Kurz vor 10:00 Uhr am nächsten Tag sind wir vor Ort, um unseren ‚Kurplan‘ in Empfang zu nehmen. Wassergymnastik (9), Teilmassagen (4), Moorpackungen für Lende (6) und Hände (6) und Laser-Bestrahlung für die Hände (5). Warum das alles? Keine Ahnung, aber schaden wird es wohl auch nicht! Ein volles Programm. Hoffentlich bleibt da noch Zeit für private Unternehmungen. Nach dem Studium des Terminplans steht aber fest, in der ersten Woche bleibt genug zeitlicher Spielraum, um ausgiebige Strandspaziergänge zu unternehmen. Bis auf eine Anwendung sind alle (!) Vormittage und das anschließende Wochenende inklusive Fronleichnam frei. Eine Besonderheit verschafft mir noch mehr Freiraum: Ich darf nicht ins Wasser, weil ich eine frische Operationsnarbe auf der Schulter habe.

Das Hotel hat sechs (6) Bettenhäuser, einen großen Restaurant-Trakt, eine Schwimmhalle nebst Sauna und Whirlpool und den sogenannten Wellness-Bereich. Eine Baustelle versperrt den direkten Weg zum Strand, ist aber sonst nicht störend.

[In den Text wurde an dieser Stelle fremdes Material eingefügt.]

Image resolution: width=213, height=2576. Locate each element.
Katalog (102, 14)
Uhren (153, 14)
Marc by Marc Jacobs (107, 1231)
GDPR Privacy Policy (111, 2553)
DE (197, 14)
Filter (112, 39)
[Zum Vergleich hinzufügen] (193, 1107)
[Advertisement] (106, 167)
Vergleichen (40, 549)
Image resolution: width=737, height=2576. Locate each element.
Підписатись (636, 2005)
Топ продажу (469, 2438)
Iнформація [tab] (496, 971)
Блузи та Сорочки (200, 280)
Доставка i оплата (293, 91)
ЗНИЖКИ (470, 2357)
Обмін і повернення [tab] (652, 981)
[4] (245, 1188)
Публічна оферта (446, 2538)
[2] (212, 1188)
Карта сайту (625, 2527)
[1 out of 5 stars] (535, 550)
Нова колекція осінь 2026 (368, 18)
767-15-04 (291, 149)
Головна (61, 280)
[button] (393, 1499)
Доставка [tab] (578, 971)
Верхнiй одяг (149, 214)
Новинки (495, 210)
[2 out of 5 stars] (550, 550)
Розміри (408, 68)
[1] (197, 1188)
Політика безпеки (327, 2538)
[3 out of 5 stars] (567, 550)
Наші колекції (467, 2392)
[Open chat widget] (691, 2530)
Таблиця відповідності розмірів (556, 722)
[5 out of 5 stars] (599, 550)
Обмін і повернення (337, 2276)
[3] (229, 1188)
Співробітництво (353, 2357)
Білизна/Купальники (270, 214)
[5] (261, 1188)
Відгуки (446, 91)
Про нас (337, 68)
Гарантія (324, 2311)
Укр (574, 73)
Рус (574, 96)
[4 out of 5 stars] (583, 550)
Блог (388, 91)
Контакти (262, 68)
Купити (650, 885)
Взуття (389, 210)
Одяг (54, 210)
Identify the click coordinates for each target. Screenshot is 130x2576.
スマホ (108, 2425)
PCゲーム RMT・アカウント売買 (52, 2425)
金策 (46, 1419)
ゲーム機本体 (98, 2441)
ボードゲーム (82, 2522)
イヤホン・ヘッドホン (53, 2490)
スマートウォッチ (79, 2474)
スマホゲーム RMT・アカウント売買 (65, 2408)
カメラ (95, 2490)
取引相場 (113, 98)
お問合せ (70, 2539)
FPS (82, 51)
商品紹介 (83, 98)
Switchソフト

Wir greifen gleich nach dem Frühstück und Christas Wassergymnastik zu den Wanderstöcken und brechen auf zum nahen Strand. Es sind nur fünfzig (50) Meter. Als wir den Strandzugang erreichen, breitet sich vor uns ein menschenleerer breiter goldgelber Sandstrand aus. Welch ein Genuss! Heftiger Wind (oder Sturm?) drückt die schaumgekrönten Wellen ans Ufer. Laut Wetterbericht liegt die Temperatur nur bei 6°C. Über dieser einmalig schönen Szenerie strahlt ein mit weißen Wolken gefleckter azurblauer Himmel. Für dieses Wetter haben wir die richtige Kleidung eingepackt. Wir genießen die schier unendliche Weite dieser Küstenlandschaft.

Um unsere Kondition zu prüfen, wird es am ersten Tag nur ein zweistündiger Strandspaziergang. Diesen dehnen wir in den nächsten Tagen bis auf drei (3) Stunden aus. Da wir keine Vollpension gebucht haben, spielen die Essenszeiten für uns keine Rolle. So können wir die Strandwanderungen nach Belieben ausdehnen. Danach geht es dann aufs Zimmer für einen kleinen Imbiss – meist nur eine Banane, die wir vom Frühstücks-Büffet entführt haben. Unsere Nachmittags-Anwendungen liegen zunächst alle vor dem Abendessen (warmes und kaltes Büffet), das allerdings schon um 17:00 Uhr beginnt. So geht das jeden Tag. Zwischendurch, auch wenn man sich am Strand trifft, bleibt immer genügend Zeit für einen Plausch mit einem der mitgereisten uns meist unbekannten Reiseteilnehmer. Besonders turbulent geht es oft natürlich nach dem Abendessen zu, wenn wir uns in der Bar treffen. Für uns ist das nach dem Essen immer der Rückzugspunkt für einen Espresso, dem dann oft auch noch ein Gläschen Sekt folgt. Um 22:00 Uhr ziehen wir uns allerdings dezent zurück. Etwas Privatsphäre gehört bei uns zum Tagesablauf.

Freizeit gibt es dann allerdings genug, als am Freitag ein langes Wochenende beginnt. Am 01.November ist Allerheiligen, für die überwiegend katholischen Polen ein besonderer Feiertag. Da er dieses Jahr auf den Freitag fällt, heißt das dann ‚langes Wochenende‘. Als kleines Extra hat der Organisator dieser Fahrt zwei Ausflugstouren arangiert. Jeweils mit einem komfortablen Reisebus geht die erste Fahrt gen Westen (Mrzezyno, Trzesacz [Kirchen-Ruine], Miedzyzdroje [Mistroy], Kamien Pomorski). Am zweiten Sonnabend geht’s nach Osten die Küste entlang über Mielno und Kleszcze nach Koszalin (Besichtigung der imposanten Marienkirche).

In der zweiten Woche lagen die Termine der Anwendungen nicht mehr so günstig. Zweieinhalb bis dreieinhalb Stunden in den Nachmittag verschoben, damit war der Tag recht zerhackt. Für Privataktivitäten blieb dann immer nur ein kleines Zeitfenster.

Am Tag vor der Abreise sind dann schnell auch die geschäftlichen Angelegenheiten erledigt. Neben den Kosten für eine Pediküre sind es vor allem die Getränke aus der Minibar, der obligatorische Rotwein zum Abendessen und die nächtlichen Espressi in der Hausbar, die sich auf 380 € (bezahlbar mit Kreditkarte) summieren. Wir fahren wirklich entspannt wieder zurück in die Heimat und ich habe auch Tage später noch das Gefühl ‚das hat mit gut getan‘.